La date de retour à la normale a donc été repoussée au 31 mai, soit plus d’un mois pendant lequel les services sont restés inaccessibles et où les clients n’ont pas eu de détails sur leurs informations perdues. Sony a décidé de transférer tout le matériel dans un nouvel endroit plus sécurisé et demande donc encore un peu de patience, avançant la nécessité de vérifications et de tests supplémentaires pour éviter toute nouvelle attaque.

La première phase de restauration des services pour l’Amérique du Nord et l’Europe comportera les éléments suivants :

  • Connexion aux services du PlayStation Network et de Qriocity, avec réinitialisation des mots de passe.
  • Rétablissement du jeu en ligne sur PlayStation 3 et PSP.
  • Lecture du contenu vidéo locatif de la Boutique Vidéo du PlayStation Store sur PS3, PSP et Media Go.
  • Q Music Unlimited, pour les abonnés actuels, sur PS3 et PC.
  • Accès aux services tiers tels que VidZone et MUBO.
  • Catégorie Amis sur PS3.
  • PlayStation Home.

Évidemment les mesures de sécurité seront renforcées.
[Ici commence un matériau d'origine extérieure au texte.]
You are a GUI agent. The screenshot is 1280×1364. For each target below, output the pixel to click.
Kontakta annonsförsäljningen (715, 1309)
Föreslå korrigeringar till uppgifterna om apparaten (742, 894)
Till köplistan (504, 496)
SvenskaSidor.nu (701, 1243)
Sony devra aussi pendant cette période,  publier rapidement les contenus qui devaient sortir durant la panne. Les développeurs sont inquiets car il n’est pas dit que la boutique en ligne de Sony conserve le même attrait pour les joueurs, qui seront surement nombreux à hésiter à redonner leurs coordonnées bancaires. Les développeurs ont aussi peurs que les clients téléchargent en priorité les jeux gratuits que Sony leur mettra à disposition, et pour les jeux sortis juste avant la panne, ils seront déjà devenus vieux… Les jeux sensés sortir pendant la panne vont se bousculer et se partager les joueurs, ils seront noyés dans la masse, avec les nouvelles sorties.

 

On estime à près de 5 millions de comptes touchés en France, mais il semble que peu de comptes en banque devraient être débités frauduleusement car la firme ne stockait vraisemblablement pas le code de sécurité des cartes bancaires. L’opération pourrait coûter près de 24 milliards de dollars à Sony.